Los ríos atmosféricos no son ríos visibles en el cielo, pero pueden transportar cantidades enormes de vapor de agua a lo largo de miles de kilómetros. Cuando descargan esa humedad sobre tierra, a veces alimentan lluvias intensas, inundaciones o nevadas; cuando faltan, pueden contribuir a condiciones secas. Un nuevo estudio propone mirar ese fenómeno de otra manera: no como episodios aislados, sino como parte de una red global de corredores por los que circula buena parte del agua de la atmósfera.
El trabajo reunió décadas de datos meteorológicos y siguió trayectorias de ríos atmosféricos en todo el planeta. En vez de limitarse a contar dónde aparecen, los investigadores usaron herramientas de análisis de redes para reconstruir por qué rutas se mueven y cómo se conectan entre sí. Así encontraron que estas corrientes de vapor no avanzan al azar. Tienden a concentrarse en un conjunto relativamente pequeño de caminos preferentes, una especie de sistema de autopistas aéreas que enlaza regiones tropicales, latitudes medias y zonas polares.

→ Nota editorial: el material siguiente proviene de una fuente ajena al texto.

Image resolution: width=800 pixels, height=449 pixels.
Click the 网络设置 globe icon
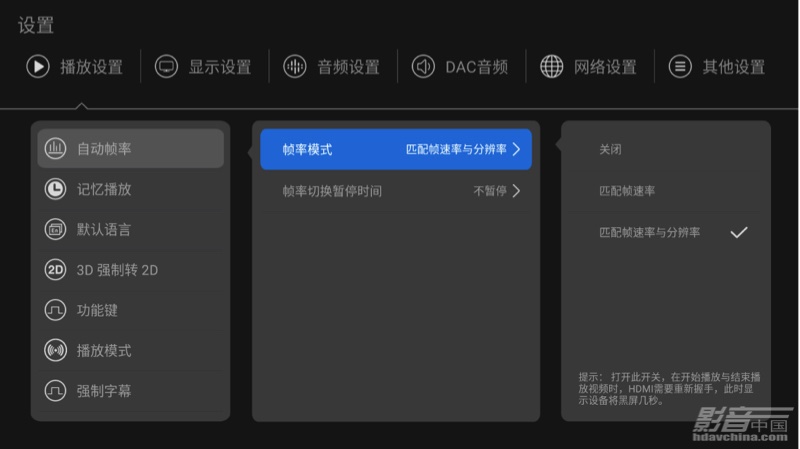click(x=551, y=67)
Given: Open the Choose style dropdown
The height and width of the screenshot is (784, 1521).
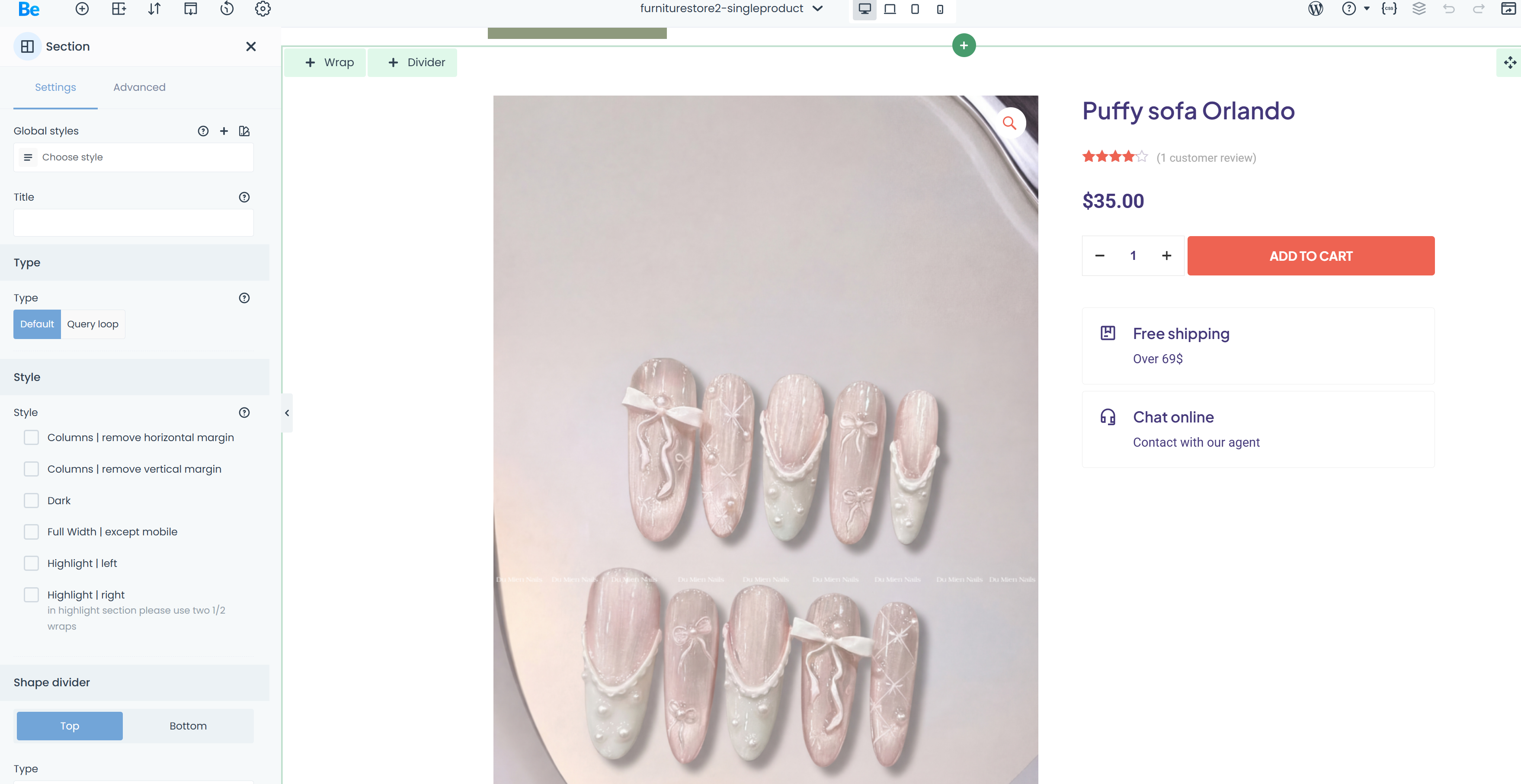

Ese mapa global ayuda a explicar por qué algunos lugares reciben episodios repetidos de lluvia extrema y por qué ciertas regiones actúan como nodos donde el transporte de humedad cambia con fuerza. El estudio también sugiere que las zonas polares funcionan como áreas de acumulación para ríos atmosféricos persistentes, algo relevante porque ese aporte extra de humedad puede influir en el deshielo y en la estabilidad de la nieve y el hielo.
La importancia práctica del hallazgo está en el pronóstico. Si los ríos atmosféricos siguen corredores preferentes moldeados por patrones de circulación a gran escala, conocer mejor esa red podría mejorar la anticipación de eventos con impactos sociales y ambientales fuertes. Eso incluye desde lluvias torrenciales hasta sequías, porque el mismo sistema que concentra humedad en algunos trayectos puede dejar a otras regiones al margen de esos flujos.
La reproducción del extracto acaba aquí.